How much leeway should religious schools have under the ministerial exception when it comes to hiring and firing teachers whose beliefs don’t align with a church’s? The U.S. Supreme Court has said it will review a federal appellate court’s ruling that would allow two California teachers’ claims of workplace discrimination to move forward.

Front and center will likely be the landmark 2012 case of Hosanna-Tabor Evangelical Lutheran Church and School v. Employment Opportunity Division. The SCOTUS ruled that the free exercise and establishment clauses of the First Amendment prohibit legal claims against church bodies by their employees who carry out “essential religious functions.” The ministerial exception is supposed to protect church decisions about its leadership from improper governmental influence under the 1st Amendment.

Plaintiff alleged violations of the Americans with Disabilities Act after taking leave to treat her narcolepsy. She was fired for reported insubordination. The line between “minister” and others wasn’t clearly defined, but plaintiff did teach religion and led religious ceremonies. Thus, the court held, the ministerial exemption applied.

It was thought that the ministerial position as it related to teachers at such schools might be clarified if the case of Hutson v. Concord Christian School LLC was advanced. In that matter, the religious school employer in Tennessee declined to renew the contract of a female teacher who became pregnant out-of-wedlock, against church doctrine.
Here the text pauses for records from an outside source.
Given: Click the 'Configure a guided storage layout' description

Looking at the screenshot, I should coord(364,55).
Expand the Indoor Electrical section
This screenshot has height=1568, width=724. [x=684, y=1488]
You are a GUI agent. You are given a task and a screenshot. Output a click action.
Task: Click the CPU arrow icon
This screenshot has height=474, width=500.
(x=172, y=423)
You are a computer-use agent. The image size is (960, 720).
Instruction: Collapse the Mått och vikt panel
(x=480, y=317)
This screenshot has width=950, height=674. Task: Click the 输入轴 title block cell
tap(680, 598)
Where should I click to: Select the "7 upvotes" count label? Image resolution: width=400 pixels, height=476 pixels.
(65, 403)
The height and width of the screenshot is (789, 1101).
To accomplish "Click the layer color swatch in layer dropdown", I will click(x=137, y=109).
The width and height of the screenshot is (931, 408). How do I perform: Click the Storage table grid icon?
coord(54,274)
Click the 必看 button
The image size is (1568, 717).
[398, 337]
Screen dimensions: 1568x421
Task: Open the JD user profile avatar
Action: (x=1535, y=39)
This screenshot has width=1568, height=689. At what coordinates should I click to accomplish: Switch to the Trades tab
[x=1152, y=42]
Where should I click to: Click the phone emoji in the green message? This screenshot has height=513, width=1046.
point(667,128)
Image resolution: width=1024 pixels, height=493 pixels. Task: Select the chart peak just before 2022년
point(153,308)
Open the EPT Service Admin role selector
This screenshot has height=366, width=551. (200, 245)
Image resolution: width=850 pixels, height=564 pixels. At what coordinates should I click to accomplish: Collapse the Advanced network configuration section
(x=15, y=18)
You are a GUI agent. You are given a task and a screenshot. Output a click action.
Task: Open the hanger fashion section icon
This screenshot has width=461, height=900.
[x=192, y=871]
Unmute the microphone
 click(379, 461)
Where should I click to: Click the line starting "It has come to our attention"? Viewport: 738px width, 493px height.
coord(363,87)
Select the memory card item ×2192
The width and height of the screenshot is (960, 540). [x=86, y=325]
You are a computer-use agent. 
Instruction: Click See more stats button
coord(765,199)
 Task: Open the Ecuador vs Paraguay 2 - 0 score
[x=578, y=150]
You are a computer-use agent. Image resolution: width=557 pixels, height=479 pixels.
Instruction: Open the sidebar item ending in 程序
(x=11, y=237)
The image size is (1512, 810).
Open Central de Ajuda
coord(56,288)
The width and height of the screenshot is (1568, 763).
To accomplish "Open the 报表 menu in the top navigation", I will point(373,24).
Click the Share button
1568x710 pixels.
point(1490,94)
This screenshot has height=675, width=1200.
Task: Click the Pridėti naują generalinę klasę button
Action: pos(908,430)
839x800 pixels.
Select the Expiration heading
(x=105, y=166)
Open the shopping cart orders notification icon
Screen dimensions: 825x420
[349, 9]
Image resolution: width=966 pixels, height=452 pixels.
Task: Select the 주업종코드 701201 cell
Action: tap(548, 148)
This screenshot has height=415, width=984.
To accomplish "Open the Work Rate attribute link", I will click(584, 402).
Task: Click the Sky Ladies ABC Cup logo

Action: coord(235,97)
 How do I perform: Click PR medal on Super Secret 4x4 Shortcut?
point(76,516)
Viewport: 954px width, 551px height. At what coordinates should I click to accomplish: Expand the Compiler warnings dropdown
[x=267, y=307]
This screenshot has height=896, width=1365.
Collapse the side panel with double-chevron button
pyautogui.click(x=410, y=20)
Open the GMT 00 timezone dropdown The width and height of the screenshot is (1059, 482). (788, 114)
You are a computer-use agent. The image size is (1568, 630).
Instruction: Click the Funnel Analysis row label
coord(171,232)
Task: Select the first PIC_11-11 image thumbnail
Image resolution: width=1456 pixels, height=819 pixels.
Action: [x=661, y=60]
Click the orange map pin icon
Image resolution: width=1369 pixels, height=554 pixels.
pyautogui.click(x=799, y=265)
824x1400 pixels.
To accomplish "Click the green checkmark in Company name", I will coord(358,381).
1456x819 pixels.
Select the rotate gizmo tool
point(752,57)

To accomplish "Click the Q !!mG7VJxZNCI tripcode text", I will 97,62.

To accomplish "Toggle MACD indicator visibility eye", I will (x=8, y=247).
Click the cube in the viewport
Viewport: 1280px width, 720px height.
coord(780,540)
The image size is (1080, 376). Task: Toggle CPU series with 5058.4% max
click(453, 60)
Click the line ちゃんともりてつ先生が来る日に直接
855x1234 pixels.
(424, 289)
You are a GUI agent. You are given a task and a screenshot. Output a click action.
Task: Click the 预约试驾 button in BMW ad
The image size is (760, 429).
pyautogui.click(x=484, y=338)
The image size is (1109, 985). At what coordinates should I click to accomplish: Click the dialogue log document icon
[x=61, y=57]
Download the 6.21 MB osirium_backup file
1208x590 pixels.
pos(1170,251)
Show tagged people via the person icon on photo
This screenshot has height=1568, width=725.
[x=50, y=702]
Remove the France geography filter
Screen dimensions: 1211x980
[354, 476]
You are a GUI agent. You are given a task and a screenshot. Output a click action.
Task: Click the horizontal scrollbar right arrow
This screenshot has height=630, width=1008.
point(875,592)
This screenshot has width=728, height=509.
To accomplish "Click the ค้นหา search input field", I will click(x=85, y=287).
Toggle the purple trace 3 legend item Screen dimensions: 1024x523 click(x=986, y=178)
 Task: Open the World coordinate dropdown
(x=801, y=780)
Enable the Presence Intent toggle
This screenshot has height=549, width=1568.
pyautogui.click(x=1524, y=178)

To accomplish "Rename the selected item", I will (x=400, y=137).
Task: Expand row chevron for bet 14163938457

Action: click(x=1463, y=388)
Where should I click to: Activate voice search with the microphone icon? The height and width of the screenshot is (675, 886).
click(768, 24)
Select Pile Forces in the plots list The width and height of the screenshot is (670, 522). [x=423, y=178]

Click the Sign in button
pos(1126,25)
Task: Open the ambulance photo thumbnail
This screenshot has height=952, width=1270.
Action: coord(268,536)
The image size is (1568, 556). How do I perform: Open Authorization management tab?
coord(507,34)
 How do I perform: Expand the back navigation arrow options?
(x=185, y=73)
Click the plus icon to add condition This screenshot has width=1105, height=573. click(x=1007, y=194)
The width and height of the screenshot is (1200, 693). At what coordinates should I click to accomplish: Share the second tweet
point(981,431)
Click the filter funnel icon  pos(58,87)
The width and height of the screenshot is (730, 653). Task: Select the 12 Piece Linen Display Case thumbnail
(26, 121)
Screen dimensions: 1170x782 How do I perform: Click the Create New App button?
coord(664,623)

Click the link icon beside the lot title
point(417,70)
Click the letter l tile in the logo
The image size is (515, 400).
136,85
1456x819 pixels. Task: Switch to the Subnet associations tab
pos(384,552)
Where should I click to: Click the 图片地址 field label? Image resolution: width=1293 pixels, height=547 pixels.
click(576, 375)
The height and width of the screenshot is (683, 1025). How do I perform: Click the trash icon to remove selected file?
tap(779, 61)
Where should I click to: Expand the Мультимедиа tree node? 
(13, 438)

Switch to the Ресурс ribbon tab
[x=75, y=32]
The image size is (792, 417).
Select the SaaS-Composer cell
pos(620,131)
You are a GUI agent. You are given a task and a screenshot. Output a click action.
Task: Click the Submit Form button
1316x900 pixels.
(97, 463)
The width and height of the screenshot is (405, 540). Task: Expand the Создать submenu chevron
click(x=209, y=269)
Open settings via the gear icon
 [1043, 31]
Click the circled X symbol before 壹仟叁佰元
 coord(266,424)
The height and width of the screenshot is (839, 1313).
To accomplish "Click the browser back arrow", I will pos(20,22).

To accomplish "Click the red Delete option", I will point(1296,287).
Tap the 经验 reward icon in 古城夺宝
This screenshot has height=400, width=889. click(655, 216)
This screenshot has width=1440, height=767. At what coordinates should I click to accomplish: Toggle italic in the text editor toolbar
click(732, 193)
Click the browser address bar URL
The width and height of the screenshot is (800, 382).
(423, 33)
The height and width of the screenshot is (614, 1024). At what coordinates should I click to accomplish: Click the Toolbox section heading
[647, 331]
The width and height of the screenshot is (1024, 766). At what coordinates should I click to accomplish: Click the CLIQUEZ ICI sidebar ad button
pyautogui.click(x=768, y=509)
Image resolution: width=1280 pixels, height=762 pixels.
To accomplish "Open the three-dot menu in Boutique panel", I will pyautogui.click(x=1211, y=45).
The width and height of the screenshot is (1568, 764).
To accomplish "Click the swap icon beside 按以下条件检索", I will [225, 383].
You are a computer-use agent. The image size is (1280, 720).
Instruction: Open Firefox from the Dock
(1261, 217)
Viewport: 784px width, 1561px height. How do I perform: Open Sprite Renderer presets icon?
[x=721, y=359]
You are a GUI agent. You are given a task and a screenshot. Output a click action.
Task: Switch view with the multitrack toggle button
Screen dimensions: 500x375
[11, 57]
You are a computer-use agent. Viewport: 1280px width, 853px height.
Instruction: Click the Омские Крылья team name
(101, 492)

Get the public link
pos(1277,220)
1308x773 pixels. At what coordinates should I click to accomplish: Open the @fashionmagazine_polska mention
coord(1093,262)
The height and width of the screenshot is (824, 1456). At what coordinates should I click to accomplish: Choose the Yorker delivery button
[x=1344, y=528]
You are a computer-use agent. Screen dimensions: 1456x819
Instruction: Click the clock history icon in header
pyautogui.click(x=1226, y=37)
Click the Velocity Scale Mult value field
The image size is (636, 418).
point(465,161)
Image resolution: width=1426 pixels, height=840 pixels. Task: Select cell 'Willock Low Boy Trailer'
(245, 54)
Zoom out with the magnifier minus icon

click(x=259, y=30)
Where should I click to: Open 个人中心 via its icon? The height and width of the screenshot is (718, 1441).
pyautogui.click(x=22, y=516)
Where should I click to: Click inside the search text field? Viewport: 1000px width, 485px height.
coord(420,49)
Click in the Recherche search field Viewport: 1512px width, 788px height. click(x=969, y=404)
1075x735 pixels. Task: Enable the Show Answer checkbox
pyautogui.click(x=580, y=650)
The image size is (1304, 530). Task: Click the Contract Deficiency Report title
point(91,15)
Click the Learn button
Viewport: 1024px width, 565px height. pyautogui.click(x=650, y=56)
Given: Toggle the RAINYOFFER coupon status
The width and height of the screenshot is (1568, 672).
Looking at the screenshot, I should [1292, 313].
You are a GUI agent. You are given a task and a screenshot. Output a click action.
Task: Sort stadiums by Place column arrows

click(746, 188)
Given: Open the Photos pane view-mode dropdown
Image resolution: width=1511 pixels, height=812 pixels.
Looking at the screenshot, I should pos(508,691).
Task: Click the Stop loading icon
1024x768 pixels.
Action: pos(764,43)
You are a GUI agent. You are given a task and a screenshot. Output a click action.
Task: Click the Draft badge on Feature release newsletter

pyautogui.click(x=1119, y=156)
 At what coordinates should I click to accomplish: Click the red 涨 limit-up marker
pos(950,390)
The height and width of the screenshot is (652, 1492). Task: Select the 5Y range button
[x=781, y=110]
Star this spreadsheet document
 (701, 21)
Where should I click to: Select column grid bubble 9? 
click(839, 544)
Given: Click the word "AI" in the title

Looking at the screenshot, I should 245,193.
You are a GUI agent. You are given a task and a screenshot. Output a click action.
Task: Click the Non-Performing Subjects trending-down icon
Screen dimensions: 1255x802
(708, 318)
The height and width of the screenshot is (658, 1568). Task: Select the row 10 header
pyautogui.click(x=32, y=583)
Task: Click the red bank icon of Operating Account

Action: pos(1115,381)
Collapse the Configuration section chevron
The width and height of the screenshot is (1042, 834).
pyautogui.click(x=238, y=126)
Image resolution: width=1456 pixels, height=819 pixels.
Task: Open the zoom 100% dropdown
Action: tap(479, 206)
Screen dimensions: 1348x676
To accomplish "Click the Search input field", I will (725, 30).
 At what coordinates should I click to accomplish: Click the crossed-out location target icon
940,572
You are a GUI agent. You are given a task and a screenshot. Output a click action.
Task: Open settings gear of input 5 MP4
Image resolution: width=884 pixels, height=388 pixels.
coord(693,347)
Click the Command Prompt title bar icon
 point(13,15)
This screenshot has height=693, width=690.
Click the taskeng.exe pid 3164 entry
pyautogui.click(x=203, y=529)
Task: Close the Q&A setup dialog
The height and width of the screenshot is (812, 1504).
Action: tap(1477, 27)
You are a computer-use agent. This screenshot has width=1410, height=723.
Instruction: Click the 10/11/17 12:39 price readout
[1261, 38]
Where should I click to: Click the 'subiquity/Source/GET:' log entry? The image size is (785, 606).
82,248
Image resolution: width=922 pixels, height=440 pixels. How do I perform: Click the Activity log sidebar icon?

She was told she could return “once things settled down,” which she understood to mean once she married the father of her child. The child’s father, a volunteer Sunday School teacher at the church, was not asked to resign. Plaintiff insisted she was not a “minister” under the SCOTUS’s previous ruling. Last month, however, a federal judge for the U.S. District Court in Knoxville granted a defense motion to dismiss. It is not clear if plaintiff will appeal.

In the Hosanna-Tabor decision, the SCOTUS instructed employers not to look solely to an employee’s title but also their duties and whether religious instruction was a central function of the job.

In the pending California teachers’ claims, plaintiffs allege that religious groups are trying to have the definition of “ministerial” to mean any employee who performs any religious function – even if that employee has no religious training. That could potentially exempt virtually all employees of religious schools of pursuing compensation for almost any kind of workplace discrimination. In one case, a former fifth-grade teacher alleged her contract was not renewed after she informed them she could not come to work because she was being treated for breast cancer, a claim that would typically fall under the ADA. In the other case, a fifth-grade teacher at a different Catholic school said she was demoted in retaliation after she filed a complaint for age discrimination. Both schools sought exemption under the ministerial exception.

The 9th Circuit Court of Appeal held that the teachers in both cases should not be considered “ministers” under the ministerial exception, and thus should be allowed to continue with their claims. The cases are being combined for purposes of review by the U.S. Supreme Court, and oral arguments are expected to take place next spring.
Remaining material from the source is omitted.